Publicou o seu primeiro livro, “Why We Left: An Anthology of American Women Expats”, em 2019, e está atualmente a trabalhar numa série sobre americanos que vivem noutros países.
Quando questionada sobre o impacto do crescente número de estrangeiros que foram para o México nos últimos anos, Janet observa que os preços dos imóveis no país provavelmente aumentaram como resultado.
“Quer queiramos quer não, somos uma espécie de turistas glorificados e a nossa presença afeta o estilo de vida local de forma positiva e negativa”, afirma.
Janet questiona-se por vezes sobre onde teria ido parar se não tivesse ido de férias a Mazatlán há duas décadas e diz que não faz ideia.
"Onde é que eu estaria? O que estaria a fazer? Nem consigo imaginar", diz. "Nem sequer sei. Estaria a viver com o meu filho e a mulher dele em Santa Cruz?... Teria encontrado um trabalho que pudesse fazer?"
Há cerca de quatro anos, Janet decidiu deixar Mazatlán depois de se sentir frustrada com o enorme desenvolvimento que estava a ocorrer na cidade, mudando-se para uma zona montanhosa interior em San Antonio Tlayacapan, na margem norte do Lago Chapala, perto de Ajijic.
“Agora há torres de condomínio de 25 e 30 andares com 300 condomínios alinhados ao longo do oceano”, diz. “E eu vi isso acontecer, e partiu-me o coração.”
No entanto, menos de um ano depois, apercebeu-se de que tinha cometido um erro e regressou a “casa”.
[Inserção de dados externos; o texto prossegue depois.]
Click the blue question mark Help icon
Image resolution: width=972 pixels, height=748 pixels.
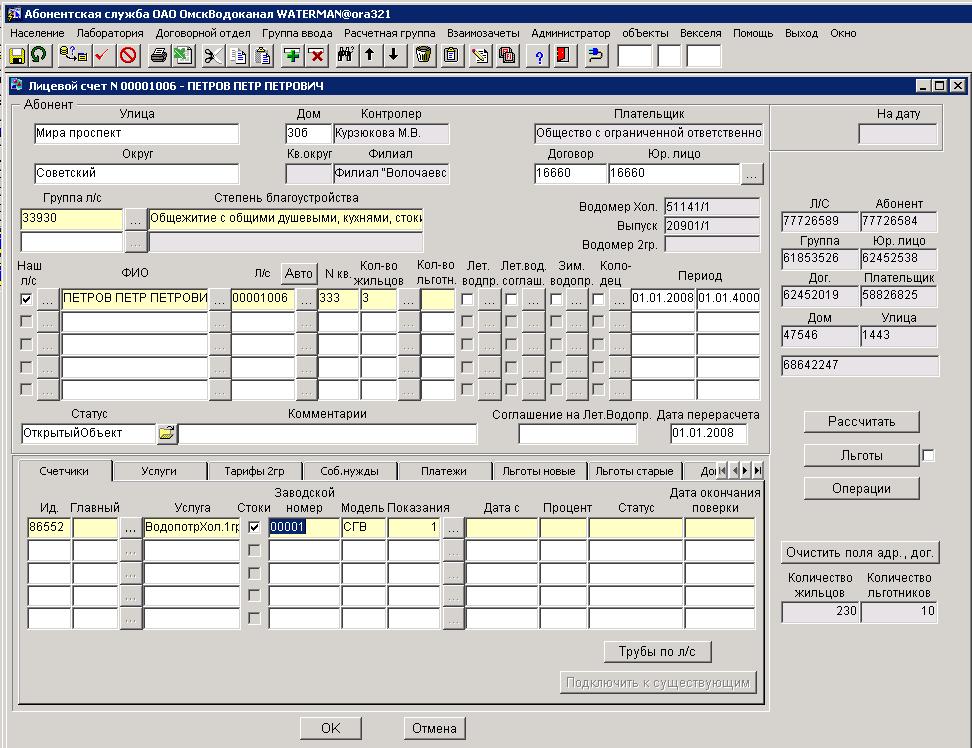(540, 55)
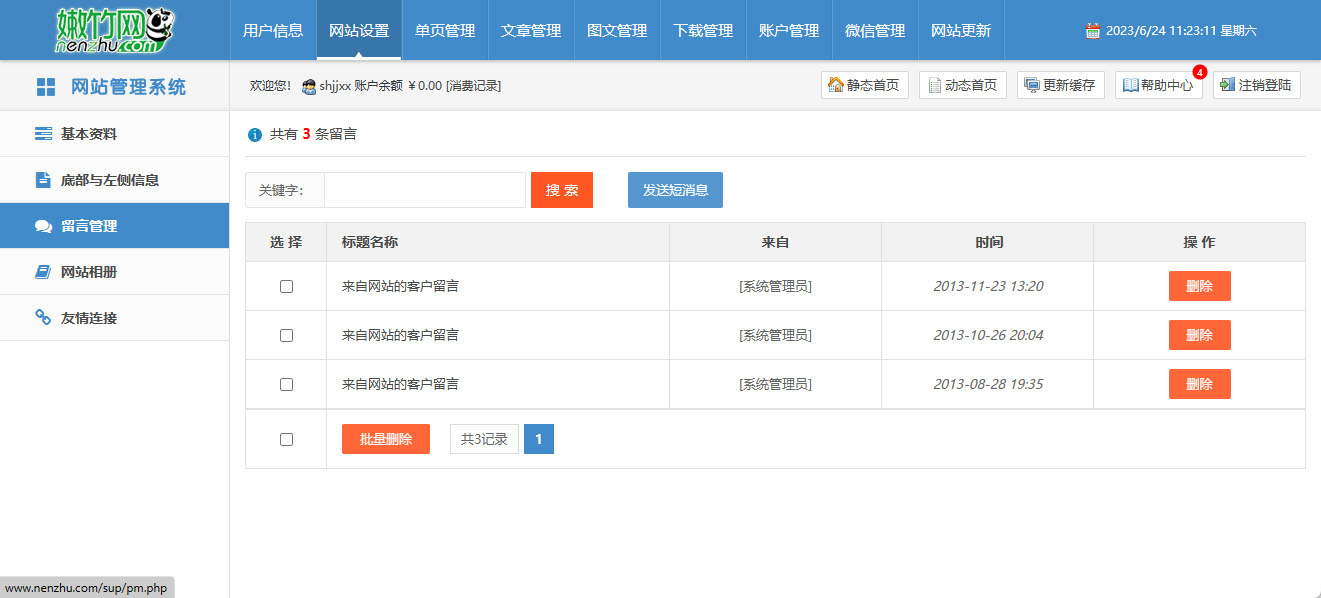1321x598 pixels.
Task: Switch to the 文章管理 tab
Action: [529, 30]
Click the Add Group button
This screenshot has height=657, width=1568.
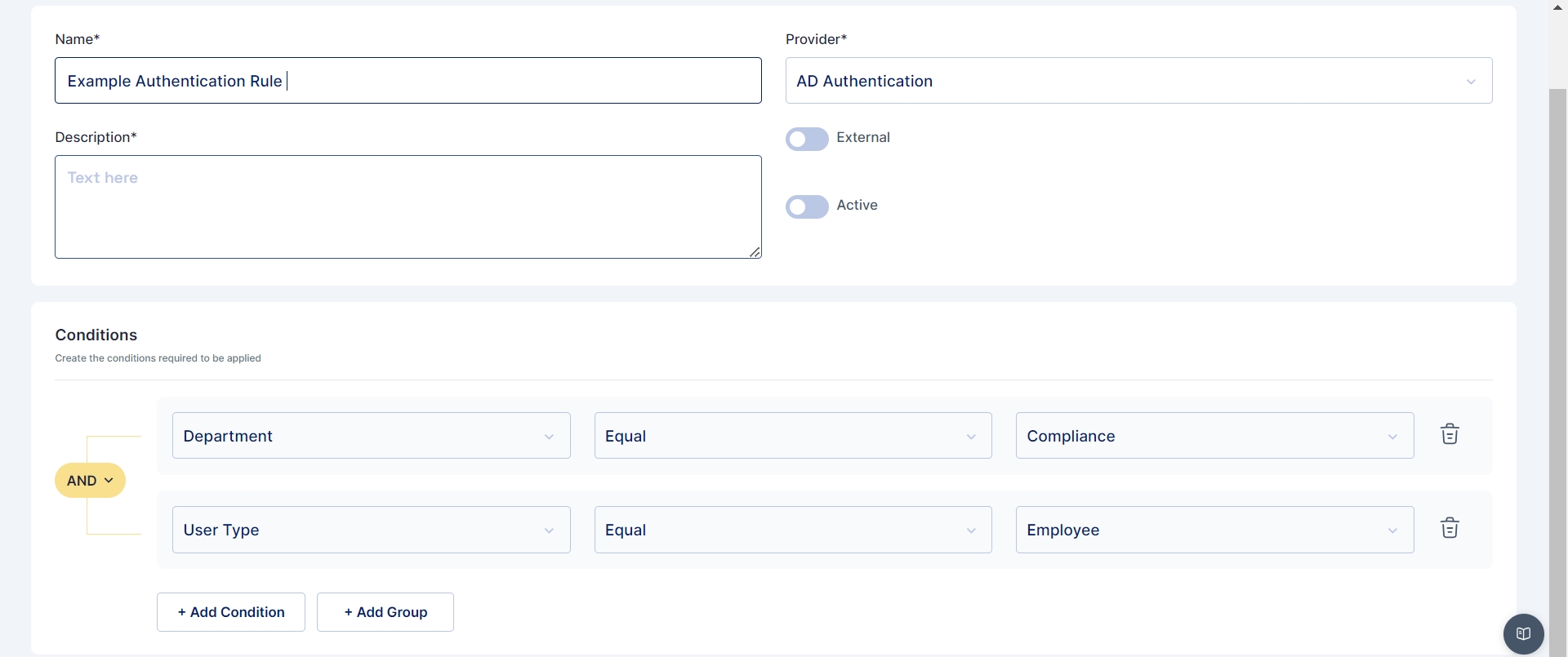click(x=385, y=612)
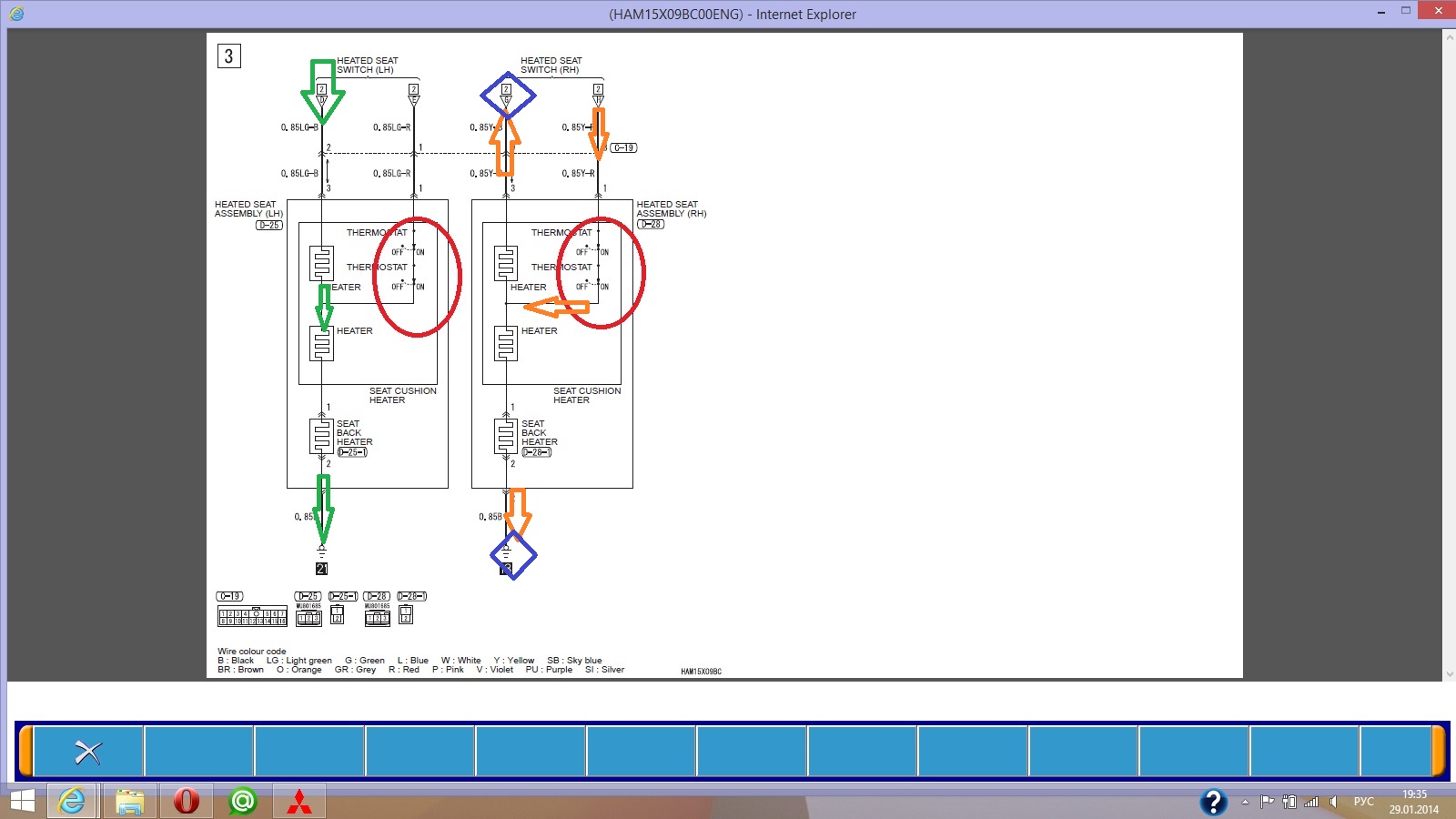Open the Windows Start button
The image size is (1456, 819).
point(22,802)
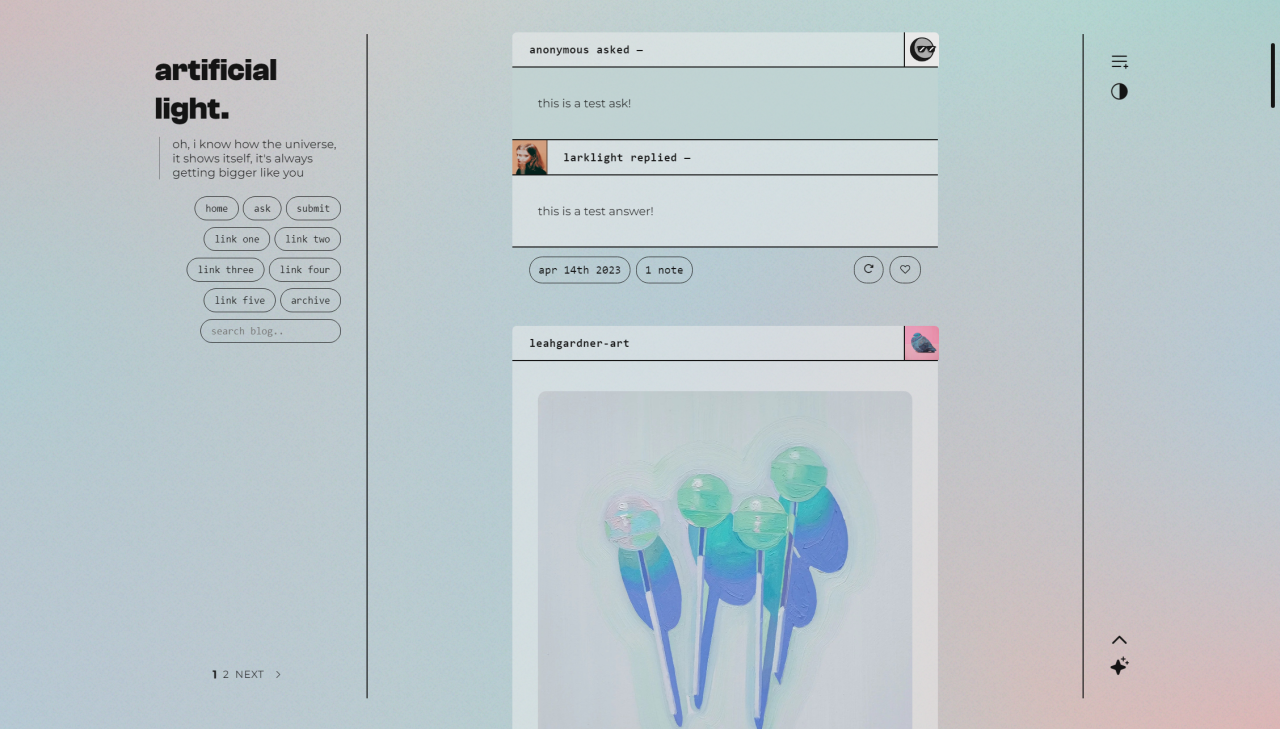Click larklight's avatar on the reply
The width and height of the screenshot is (1280, 729).
pos(529,158)
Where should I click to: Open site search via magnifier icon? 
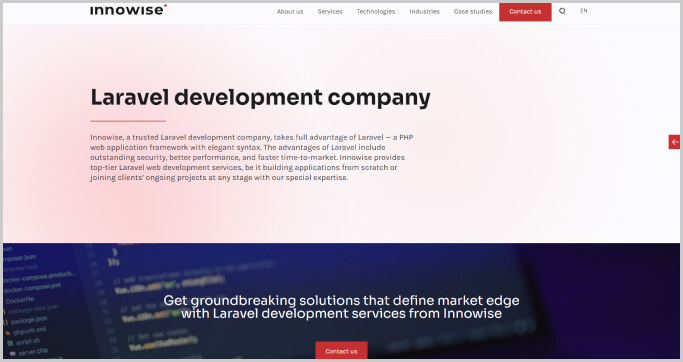pyautogui.click(x=562, y=11)
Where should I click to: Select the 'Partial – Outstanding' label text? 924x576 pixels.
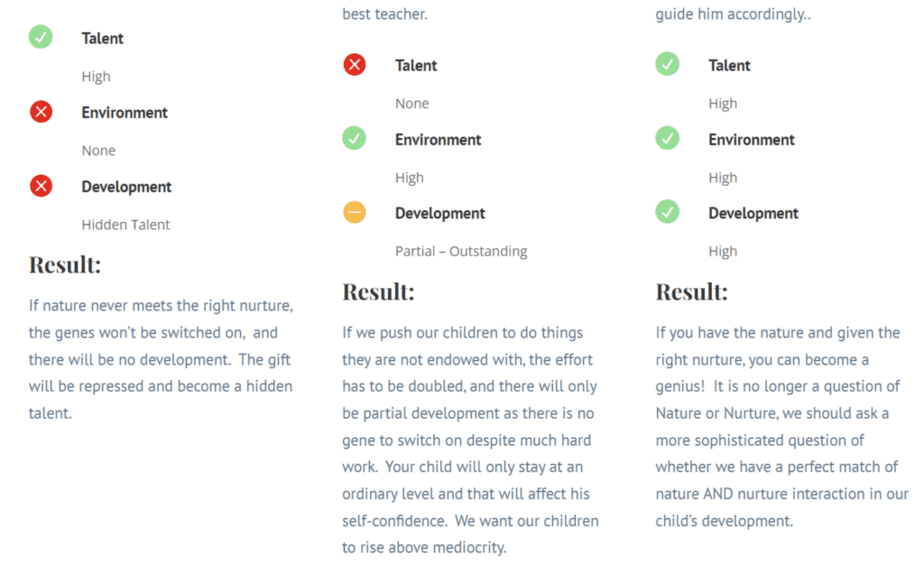point(461,251)
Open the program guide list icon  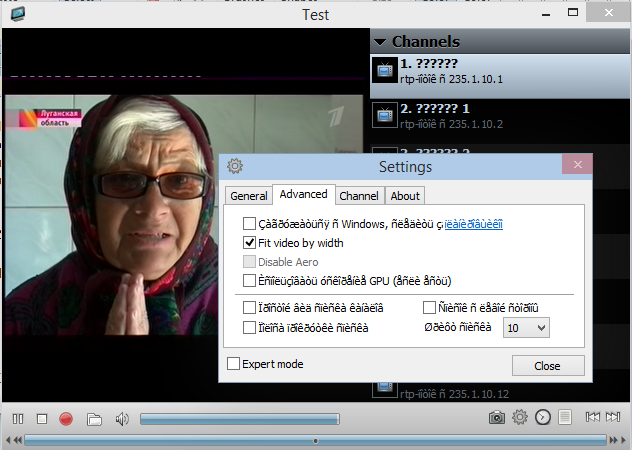[565, 418]
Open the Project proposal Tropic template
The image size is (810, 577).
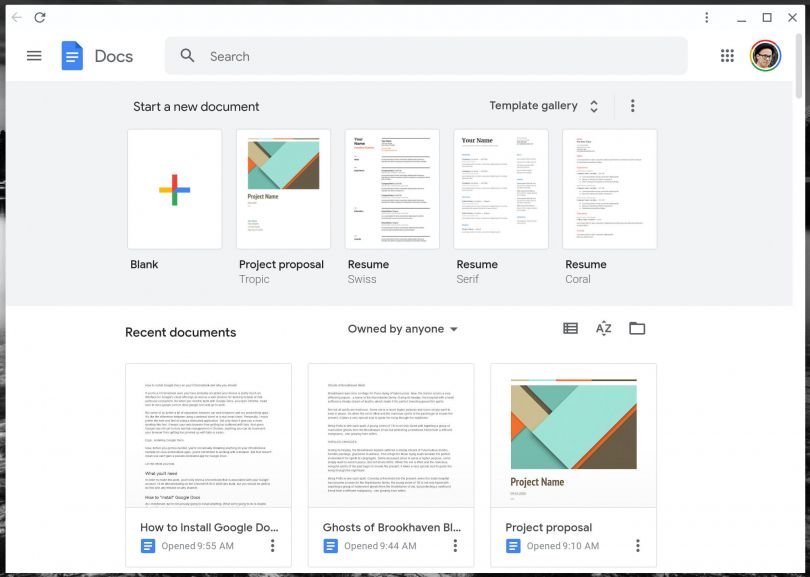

"De cada vez, segui o meu coração. O que é que posso dizer?", questiona, em tom retórico. "E quando me mudei, passados seis meses, pensei: 'O que estou a fazer aqui? Em que é que eu estava a pensar? Onde é que está o oceano? Onde estão os meus amigos?’”
Agora, felizmente de volta a Mazatlán, Janet vive atualmente num estúdio com varanda e vista para o mar, pagando cerca de 550 dólares por mês de renda, incluindo os serviços públicos.
“Nenhum lugar é perfeito, mas Mazatlán tem um coração”, admite. "Chamam-lhe ‘Corazón’ (coração, em espanhol).”
"E há aqui um calor e um sentido de comunidade. Foi isso que me atraiu originalmente. Há aqui um coração que continua a bater, mesmo no meio de todo este desenvolvimento.”
“Ainda há pessoas muito simpáticas. Ainda há restaurantes e empresas familiares”, aponta.
"Por isso, acho que preciso de me concentrar nessa parte e tentar não olhar para os grandes condomínios. E, se tivesse dinheiro para isso, também comprava um”, admite.